Nearly 200 activists, led by Texans Uniting for Reform & Freedom (TURF) founder and Director Terri Hall and Grassroots America: We the People PAC Executive Director JoAnn Fleming, sent a letter to U.S. Sen. Ted Cruz (R-TX) in May asking him to use his position to repeal the kill switch mandate. They also held up signs at the Republican Convention of Texas state convention earlier this month asking Cruz to “Stop the Kill Switch.”
In the letter, the activists expressed concerns that the monitoring technology, which could become a regular feature on newly manufactured cars, would constitute an unconstitutional invasion that could effectively “convict a driver in real-time of a criminal act completely outside the protective framework of a court of law in a trial by a jury.”
The letter also notes that a kill switch could leave disabled vehicles littered on roadways, causing traffic incidents and safety concerns.
“Whether the system uses cameras, eye-tracking, biometrics, or driving pattern analysis, it is continuously collecting sensitive behavioral and physiological data about the driver,” Joseph Lazzarotti, an attorney who specializes in cybersecurity and artificial intelligence issues, wrote in an article about potential privacy concerns with the technology.
“It is generated, stored — somewhere — and potentially transmitted. To whom? Under what retention schedule? With what security controls? The statute is silent. [The National Highway Traffic Safety Administration’s (NHTSA)] rules are not yet final. The answers will depend heavily on what manufacturers build and what their privacy policies and terms of service say.”
The article also raised concerns that the kill switch technology could be vulnerable to a fleetwide cyberattack with mass casualty implications.
Cruz is the chair of the U.S. Senate Commerce, Science, and Transportation Committee, which will help draft the highway funding bill that is likely to come before the Senate in September.
Hall told The Texan that the activists are urging Cruz to repeal the kill switch in the highway funding bill or as a freestanding bill.

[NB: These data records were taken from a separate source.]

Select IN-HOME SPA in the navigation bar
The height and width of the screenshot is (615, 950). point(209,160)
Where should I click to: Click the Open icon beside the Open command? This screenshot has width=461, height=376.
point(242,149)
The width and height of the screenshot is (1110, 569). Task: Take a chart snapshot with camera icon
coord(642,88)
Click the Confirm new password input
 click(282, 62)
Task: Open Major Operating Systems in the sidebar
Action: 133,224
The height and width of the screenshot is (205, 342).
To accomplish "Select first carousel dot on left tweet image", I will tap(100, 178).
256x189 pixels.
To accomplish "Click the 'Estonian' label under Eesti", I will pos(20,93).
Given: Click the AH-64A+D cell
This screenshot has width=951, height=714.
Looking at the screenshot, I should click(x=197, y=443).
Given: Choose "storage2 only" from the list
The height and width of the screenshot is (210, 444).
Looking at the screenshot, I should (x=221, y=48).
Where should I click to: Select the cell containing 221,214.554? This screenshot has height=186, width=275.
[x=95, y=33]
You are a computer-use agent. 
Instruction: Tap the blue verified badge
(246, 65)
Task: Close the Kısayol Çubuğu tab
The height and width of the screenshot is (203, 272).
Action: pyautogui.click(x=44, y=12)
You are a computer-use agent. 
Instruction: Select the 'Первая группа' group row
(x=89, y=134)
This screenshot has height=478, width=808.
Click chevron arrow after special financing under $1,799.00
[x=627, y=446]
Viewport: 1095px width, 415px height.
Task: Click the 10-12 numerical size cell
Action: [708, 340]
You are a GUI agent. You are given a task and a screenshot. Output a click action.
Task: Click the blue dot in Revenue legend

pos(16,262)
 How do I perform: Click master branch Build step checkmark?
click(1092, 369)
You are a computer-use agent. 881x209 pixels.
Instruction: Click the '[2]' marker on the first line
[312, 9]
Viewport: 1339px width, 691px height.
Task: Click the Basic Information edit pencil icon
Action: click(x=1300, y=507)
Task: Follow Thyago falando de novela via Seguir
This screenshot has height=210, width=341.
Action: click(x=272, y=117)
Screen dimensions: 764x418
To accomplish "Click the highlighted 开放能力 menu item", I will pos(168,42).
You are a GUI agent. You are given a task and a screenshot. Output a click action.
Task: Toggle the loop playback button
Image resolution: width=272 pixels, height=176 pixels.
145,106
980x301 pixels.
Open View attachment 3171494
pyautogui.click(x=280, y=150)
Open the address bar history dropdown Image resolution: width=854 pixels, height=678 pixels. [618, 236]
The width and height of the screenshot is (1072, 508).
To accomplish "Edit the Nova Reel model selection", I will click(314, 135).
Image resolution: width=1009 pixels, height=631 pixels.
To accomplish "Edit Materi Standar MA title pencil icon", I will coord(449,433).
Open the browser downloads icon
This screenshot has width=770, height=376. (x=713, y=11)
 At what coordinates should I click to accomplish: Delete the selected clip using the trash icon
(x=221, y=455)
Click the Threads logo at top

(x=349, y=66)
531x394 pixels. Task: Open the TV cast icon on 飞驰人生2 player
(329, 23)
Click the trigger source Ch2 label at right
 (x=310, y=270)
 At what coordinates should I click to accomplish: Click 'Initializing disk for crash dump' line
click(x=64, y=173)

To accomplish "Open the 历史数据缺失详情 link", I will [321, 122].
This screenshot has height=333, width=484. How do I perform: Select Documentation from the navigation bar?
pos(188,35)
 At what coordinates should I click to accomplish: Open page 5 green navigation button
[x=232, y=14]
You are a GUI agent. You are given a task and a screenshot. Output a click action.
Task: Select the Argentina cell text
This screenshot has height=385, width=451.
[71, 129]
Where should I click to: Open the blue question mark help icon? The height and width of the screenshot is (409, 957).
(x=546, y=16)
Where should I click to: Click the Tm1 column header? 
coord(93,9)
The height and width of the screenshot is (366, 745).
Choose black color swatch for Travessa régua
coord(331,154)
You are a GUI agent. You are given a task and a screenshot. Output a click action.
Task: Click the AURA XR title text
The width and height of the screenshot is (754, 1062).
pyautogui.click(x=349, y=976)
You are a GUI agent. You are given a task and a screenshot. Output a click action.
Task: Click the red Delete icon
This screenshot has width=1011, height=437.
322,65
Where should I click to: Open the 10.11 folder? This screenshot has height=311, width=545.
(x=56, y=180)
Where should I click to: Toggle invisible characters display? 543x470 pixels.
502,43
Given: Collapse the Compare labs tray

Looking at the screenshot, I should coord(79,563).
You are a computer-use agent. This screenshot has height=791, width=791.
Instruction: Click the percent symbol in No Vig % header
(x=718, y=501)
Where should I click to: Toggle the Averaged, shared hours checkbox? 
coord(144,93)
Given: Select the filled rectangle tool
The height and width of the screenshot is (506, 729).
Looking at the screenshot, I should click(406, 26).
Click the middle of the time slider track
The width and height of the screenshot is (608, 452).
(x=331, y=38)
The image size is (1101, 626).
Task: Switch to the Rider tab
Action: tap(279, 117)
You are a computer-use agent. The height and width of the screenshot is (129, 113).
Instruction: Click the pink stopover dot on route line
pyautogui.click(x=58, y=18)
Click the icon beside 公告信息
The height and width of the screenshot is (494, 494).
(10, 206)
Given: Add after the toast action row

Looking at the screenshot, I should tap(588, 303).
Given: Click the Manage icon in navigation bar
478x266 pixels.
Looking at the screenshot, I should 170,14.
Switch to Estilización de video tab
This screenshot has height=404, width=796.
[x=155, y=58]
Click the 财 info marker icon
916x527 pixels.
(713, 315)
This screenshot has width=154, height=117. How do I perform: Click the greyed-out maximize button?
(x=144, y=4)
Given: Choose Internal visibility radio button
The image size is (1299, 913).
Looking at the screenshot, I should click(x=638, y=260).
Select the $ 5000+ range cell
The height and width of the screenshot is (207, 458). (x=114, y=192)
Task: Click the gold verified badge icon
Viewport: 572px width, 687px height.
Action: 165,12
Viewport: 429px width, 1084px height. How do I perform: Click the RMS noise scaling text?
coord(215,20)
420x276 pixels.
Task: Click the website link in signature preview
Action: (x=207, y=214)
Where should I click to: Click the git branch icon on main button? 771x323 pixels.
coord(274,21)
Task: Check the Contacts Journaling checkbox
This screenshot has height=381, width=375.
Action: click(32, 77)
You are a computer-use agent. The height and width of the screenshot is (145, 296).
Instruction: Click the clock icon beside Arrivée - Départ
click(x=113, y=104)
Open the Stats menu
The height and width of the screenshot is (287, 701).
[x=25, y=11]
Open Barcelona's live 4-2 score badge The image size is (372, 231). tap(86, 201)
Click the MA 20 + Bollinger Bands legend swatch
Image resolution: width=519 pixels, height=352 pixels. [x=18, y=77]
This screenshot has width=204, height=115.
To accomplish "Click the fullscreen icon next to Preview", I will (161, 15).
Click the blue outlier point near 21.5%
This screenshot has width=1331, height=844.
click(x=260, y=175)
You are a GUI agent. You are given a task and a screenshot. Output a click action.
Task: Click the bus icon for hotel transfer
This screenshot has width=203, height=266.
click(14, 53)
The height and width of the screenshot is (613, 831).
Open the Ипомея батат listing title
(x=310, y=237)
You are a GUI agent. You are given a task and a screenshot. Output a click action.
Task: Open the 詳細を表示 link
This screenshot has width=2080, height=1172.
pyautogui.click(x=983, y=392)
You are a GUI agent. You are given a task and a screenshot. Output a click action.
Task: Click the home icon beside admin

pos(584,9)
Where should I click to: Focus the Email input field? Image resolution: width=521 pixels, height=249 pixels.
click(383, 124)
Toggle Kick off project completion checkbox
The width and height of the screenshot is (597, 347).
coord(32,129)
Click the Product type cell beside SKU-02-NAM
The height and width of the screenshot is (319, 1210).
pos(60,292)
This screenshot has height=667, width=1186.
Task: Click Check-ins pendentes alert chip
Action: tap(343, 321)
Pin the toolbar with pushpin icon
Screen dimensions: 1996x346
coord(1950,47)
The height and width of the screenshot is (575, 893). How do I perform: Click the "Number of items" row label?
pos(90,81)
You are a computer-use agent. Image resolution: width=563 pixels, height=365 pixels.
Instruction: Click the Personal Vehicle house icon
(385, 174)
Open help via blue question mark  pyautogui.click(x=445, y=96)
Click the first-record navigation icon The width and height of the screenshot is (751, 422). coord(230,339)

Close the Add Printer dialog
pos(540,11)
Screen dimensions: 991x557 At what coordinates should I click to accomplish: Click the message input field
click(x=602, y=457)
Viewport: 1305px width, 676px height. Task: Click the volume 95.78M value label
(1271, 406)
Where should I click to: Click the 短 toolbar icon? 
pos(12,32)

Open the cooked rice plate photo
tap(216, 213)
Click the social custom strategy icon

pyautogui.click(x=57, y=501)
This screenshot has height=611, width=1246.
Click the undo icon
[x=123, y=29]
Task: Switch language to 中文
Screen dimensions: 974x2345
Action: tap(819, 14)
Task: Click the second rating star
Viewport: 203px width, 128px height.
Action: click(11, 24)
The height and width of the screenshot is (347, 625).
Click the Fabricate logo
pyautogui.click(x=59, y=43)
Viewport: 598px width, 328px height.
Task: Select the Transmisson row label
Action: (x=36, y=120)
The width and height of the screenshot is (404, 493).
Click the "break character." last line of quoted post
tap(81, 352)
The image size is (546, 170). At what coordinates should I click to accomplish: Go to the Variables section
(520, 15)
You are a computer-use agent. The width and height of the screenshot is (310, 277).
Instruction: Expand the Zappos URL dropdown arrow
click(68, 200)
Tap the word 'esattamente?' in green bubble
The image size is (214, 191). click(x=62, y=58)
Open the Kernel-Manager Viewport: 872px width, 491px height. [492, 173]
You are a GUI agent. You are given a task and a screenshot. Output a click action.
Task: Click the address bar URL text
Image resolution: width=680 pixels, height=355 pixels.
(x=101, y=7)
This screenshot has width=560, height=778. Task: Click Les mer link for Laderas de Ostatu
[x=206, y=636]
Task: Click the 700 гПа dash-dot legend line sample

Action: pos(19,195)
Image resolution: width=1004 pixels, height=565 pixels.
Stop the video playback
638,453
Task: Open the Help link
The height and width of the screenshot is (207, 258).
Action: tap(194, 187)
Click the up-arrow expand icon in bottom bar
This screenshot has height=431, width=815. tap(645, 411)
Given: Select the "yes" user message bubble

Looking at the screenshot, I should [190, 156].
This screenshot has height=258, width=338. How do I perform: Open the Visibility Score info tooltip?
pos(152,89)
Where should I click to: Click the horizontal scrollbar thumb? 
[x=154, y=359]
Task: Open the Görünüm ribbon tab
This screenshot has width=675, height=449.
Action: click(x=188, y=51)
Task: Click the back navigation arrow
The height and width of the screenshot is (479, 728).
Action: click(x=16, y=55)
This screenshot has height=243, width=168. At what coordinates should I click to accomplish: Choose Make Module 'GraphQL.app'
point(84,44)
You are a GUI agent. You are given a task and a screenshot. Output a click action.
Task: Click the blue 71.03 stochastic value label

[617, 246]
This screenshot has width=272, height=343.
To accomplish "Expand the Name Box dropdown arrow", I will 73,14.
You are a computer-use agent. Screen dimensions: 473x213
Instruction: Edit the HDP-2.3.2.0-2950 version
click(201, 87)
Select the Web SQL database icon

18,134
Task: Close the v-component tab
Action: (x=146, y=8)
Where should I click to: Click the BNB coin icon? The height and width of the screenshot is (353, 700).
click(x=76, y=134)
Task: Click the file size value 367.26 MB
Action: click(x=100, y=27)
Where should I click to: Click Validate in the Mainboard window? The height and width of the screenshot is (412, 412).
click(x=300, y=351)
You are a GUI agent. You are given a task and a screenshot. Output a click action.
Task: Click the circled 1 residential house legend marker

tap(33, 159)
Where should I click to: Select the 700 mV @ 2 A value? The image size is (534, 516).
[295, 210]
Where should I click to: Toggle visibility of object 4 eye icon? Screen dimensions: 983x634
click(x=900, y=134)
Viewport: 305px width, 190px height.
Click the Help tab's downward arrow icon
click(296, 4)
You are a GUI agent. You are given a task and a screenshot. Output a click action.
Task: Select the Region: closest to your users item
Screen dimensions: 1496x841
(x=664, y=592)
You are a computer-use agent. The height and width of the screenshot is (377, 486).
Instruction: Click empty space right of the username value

Cruz’s office did not provide a statement in response to The Texan’s inquiry about the letter or any plans he may have to address the kill switch.
The NHTSA issued a report in February 2026 to Congress about the rulemaking for a kill switch standard, saying that the technology is not ready for implementation.
“[D]etection technology around the legal limit continues to have an error rate that would be unacceptably high,” the NHTSA report stated.
“At this time, NHTSA is not aware of any technology that claims to achieve anywhere close to this level of accuracy in minimizing false positives (misclassifying a sober driver as impaired) and false negatives (failing to detect an impaired driver), and no such capabilities have been verified independently to date,” it added.
Even though NHTSA says the technology is not ready for implementation, Hall is still concerned that it could be implemented if the provision from IIJA is not repealed.
“So literally, the only thing stopping it for now is the technology isn’t there yet. However, once it is, we can conclude that that means it is going in the cars,” Hall said.
“NHTSA doesn’t take a position that it is unsafe, nor does it recommend the technology be repealed by Congress. Until that’s what their report says, I don’t think we can breathe easy,” she added.
Congressman Michael Cloud (R-TX-27) successfully offered an amendment with two other representatives to the House Transportation, Housing and Urban Development, and Related Agencies Appropriations Act for Fiscal Year (FY) 2027 during a House Appropriations Committee meeting in early June.
About the amendment, Cloud told The Texan, “Solving real problems should not come at the cost of creating new ones. Placing monitoring equipment in every vehicle and collecting data on every American driver is not a safety measure. It hands other third parties a backdoor into the daily lives of law-abiding citizens who never consented to being watched. The Constitution does not bend just because the technology exists to make surveillance more convenient.”
The amendment would prohibit the use of FY 2027 appropriated funds to implement the impaired driving technology mandate.
The U.S. House has not yet taken up the appropriations bill.
Hall praised Cloud’s amendment as a “step in the right direction,” but she is still hoping for a bill that will repeal the mandate altogether.